As before, let's calculate the MSE:

In [None]:
mean_squared_error(X_two_feature_model, y, w_two_feature_model)

Note that this is significantly lower than the MSE of the model with just one feature:

In [None]:
mean_squared_error(X_one_feature_model, y, w_one_feature_model)

### All features

Let's fit a hypothesis function using all of the features.

In [None]:
column_order = ['1', 'sq_ft', 'competing_stores', 'inventory', 'advertising', 'district_size']
X_all_features = data[column_order].to_numpy()
X_all_features

In [None]:
w_all_features = solve_normal_equations(X_all_features, y)
w_all_features

In [None]:
for i, feature in enumerate(column_order):
    if feature == '1':
        print(f'intercept:\t{w_all_features[0]:0.3f}')
    else:
        print(f'{feature}:\t{w_all_features[i]:0.3f}')

The MSE of this model is even lower!

In [None]:
mean_squared_error(X_all_features, y, w_all_features)

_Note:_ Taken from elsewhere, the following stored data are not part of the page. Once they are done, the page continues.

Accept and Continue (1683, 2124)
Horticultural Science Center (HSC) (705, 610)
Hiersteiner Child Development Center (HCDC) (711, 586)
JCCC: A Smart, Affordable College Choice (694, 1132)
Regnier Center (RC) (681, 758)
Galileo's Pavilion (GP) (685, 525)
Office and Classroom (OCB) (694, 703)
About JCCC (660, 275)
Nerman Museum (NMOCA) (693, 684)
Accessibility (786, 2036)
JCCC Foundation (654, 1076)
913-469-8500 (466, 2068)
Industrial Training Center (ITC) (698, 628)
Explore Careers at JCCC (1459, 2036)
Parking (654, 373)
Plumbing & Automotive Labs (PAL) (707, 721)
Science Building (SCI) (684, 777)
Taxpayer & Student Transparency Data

Note that I can't visualize this hypothesis function, since I would need to be able to visualize in 6D, but I can still find this hypothesis function's predictions:

In [None]:
X_all_features @ w_all_features

## Interpreting parameters

### Which feature is most "important"?

We should standardize in order to account for the difference in units and scale between the features.

**Question:** What would happen if I try to standardize the column of all 1s? 🧐

In [None]:
features = data[column_order].iloc[:, 1:].to_numpy()

In [None]:
standardized_features = (features - features.mean(axis=0)) / features.std(axis=0)

In [None]:
X_standardized = np.column_stack([
    np.ones(data.shape[0]),
    standardized_features
])

In [None]:
w_standardized = solve_normal_equations(X_standardized, y)
w_standardized

In [None]:
for i, feature in enumerate(column_order):
    if feature == '1':
        print(f'intercept:\t{w_standardized[0]:0.3f}')
    else:
        print(f'{feature}:\t{w_standardized[i]:0.3f}')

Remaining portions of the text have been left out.